**PROBLEM TO WORK ON:**
Copy out every line of the records below, from the line holding "Screen dimensions: 1080x519" through the line holding "Action: (x=390, y=38)", inclusive, and keep each line whole. Offset every coordinate in the answers by adding 150 to it.

Stored records
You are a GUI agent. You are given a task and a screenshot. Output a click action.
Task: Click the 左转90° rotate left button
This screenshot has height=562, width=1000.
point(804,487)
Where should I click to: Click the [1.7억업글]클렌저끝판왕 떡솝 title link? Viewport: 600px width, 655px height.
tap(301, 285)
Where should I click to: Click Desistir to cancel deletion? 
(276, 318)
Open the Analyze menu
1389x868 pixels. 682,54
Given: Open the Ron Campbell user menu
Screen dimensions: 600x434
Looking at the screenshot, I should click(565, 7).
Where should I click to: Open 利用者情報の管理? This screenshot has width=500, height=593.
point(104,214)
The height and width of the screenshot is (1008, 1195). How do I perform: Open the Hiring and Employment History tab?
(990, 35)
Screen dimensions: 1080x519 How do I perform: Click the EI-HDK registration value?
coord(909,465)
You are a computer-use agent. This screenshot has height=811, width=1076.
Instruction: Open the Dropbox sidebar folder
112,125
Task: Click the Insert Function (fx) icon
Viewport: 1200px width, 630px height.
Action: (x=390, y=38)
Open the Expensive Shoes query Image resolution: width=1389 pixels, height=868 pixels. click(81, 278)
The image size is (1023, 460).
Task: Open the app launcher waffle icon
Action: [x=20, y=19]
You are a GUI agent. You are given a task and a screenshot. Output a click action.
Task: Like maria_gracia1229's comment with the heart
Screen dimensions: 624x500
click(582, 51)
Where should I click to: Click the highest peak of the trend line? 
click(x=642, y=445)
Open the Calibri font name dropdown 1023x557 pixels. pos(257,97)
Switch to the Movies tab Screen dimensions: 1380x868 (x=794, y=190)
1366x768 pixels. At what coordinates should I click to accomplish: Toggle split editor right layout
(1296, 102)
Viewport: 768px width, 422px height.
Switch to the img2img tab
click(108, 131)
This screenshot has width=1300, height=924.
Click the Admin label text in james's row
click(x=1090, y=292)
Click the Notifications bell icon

**SOLUTION FOR THIS EXERCISE:**
Screen dimensions: 1080x519 How do I perform: Click the EI-HDK registration value?
coord(1059,615)
You are a computer-use agent. This screenshot has height=811, width=1076.
Instruction: Open the Dropbox sidebar folder
262,275
Task: Click the Insert Function (fx) icon
Viewport: 1200px width, 630px height.
Action: (x=540, y=188)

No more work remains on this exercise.